A Diesel S550 Ford Mustang is Taking Globalization a Step Too Far
The 2015 Ford Mustang has been controversial since well before last week’s debut both for the new exterior styling and the 4-cylinder EcoBoost engine option. Those folks who are outraged by the exterior likely would have thrown the same fit if the new Mustang had looked different in any way from the previous generation and in the long run, I have seen far more positive than negative on the new look. As for the fuss over the addition of a turbocharged 4-cylinder EcoBoost engine, it can certainly be argued that one of the ultimate American performance cars shouldn’t have a 4-cylinder engine at all but when you look through the history of the Mustang, there have been plenty of 4-cylinder options in the past that were nowhere near as powerful or efficient as the new 2.3L EcoBoost. Also, if you hate that the 2015 Mustang has a 4-cylinder engine option, you probably won’t be buying it anyway so what difference does it really make? Not much…but the push for improved efficiency and globalization will have gone too far if Ford introduces a diesel engine option for the Mustang.
While speaking with Ford’s global powertrain boss Bob Fascetti at the Sydney Australia lunch of the 2015 Mustang Convertible, GoAuto learned that Ford has been looking at new options to make the Mustang lineup more efficient in the future. Fascetti explained that with the constant push for new fuel economy, Ford was considering options for the Mustang that included a hybrid version, a diesel version and new transmissions with 9 or 10 speeds. It seems that everything is coming out with a hybrid package these days so that wouldn’t be all that surprising and with vehicles on the market already with 9-speed transmissions, which also doesn’t seem like a big deal. However, there is just something that doesn’t sit right with me when thinking about a diesel powered Ford Mustang. I am not an anti-diesel person by any means and while I understand the need for both improved fuel economy and globalization – there needs to be a limit. Even though the heavy duty trucks from Ford, Ram and GM are all well known for their powerful diesel engine options, there is something that seems distinctly un-American about a diesel powered Mustang.
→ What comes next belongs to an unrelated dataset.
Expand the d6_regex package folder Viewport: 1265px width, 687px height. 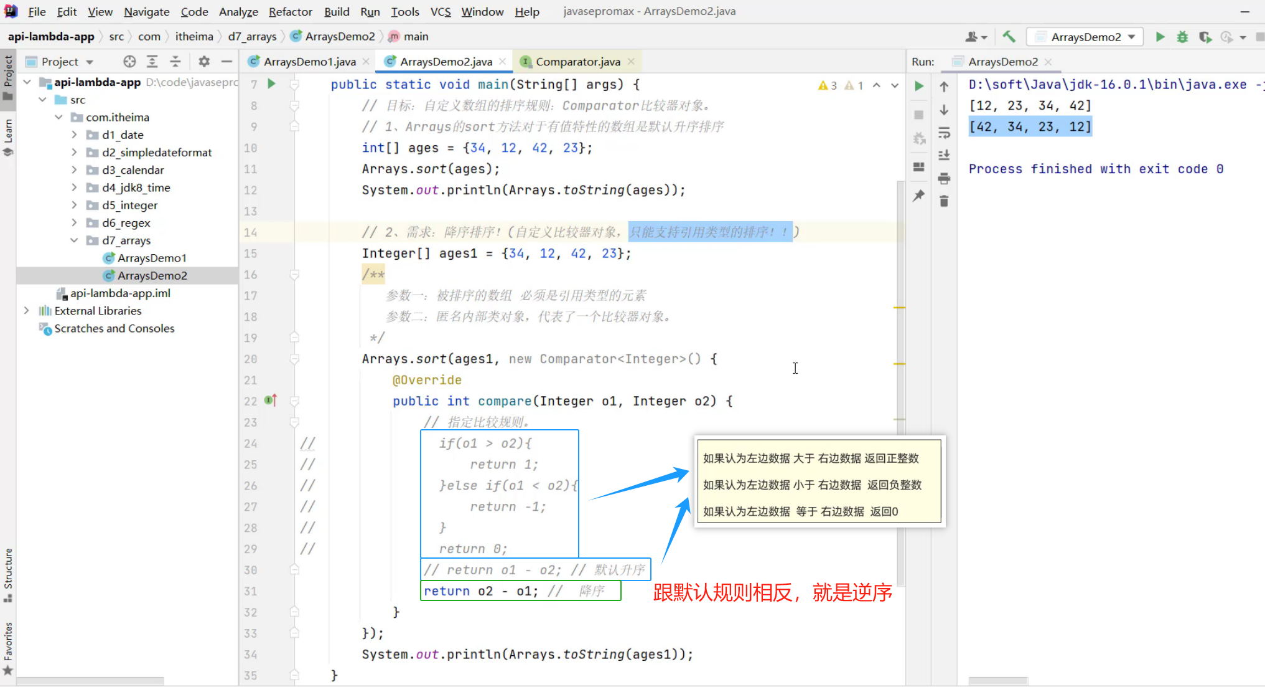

I should point out that I am well aware that there are some very impressive performance applications from other automakers around the world and a small turbodiesel engine in the 2015 Ford Mustang would probably offer pretty solid performance. We know that if nothing else, it would offer a ton of low end torque that would cater to the performance tastes of some drivers (particularly drag racers) while also offering what would probably be the best fuel economy of any American muscle car ever. I just can’t imagine being able to get over the chug of a diesel engine when I started it up or when I revved the engine sitting in traffic.
There is, of course, the possibility that the turbodiesel Ford Mustang would only be sold outside of North America but if the Mustang is sold around the world to people who want to own the American icon – does it really make sense to have a diesel engine under the hood? I don’t think so and I suspect that a great many people would agree. A turbocharged 2.3L EcoBoost 4-cylinder mated to a 9-speed automatic transmission will certainly irritate the muscle car traditionalists who would prefer a 3-speed automatic and a carbureted V8 but there have been plenty of American performance cars in the past 30 years with a turbo 4. On the other hand, even a high performance diesel engine in the mighty Mustang would be pushing the “One Ford” program a bit too far – even for those of us who don’t fear change.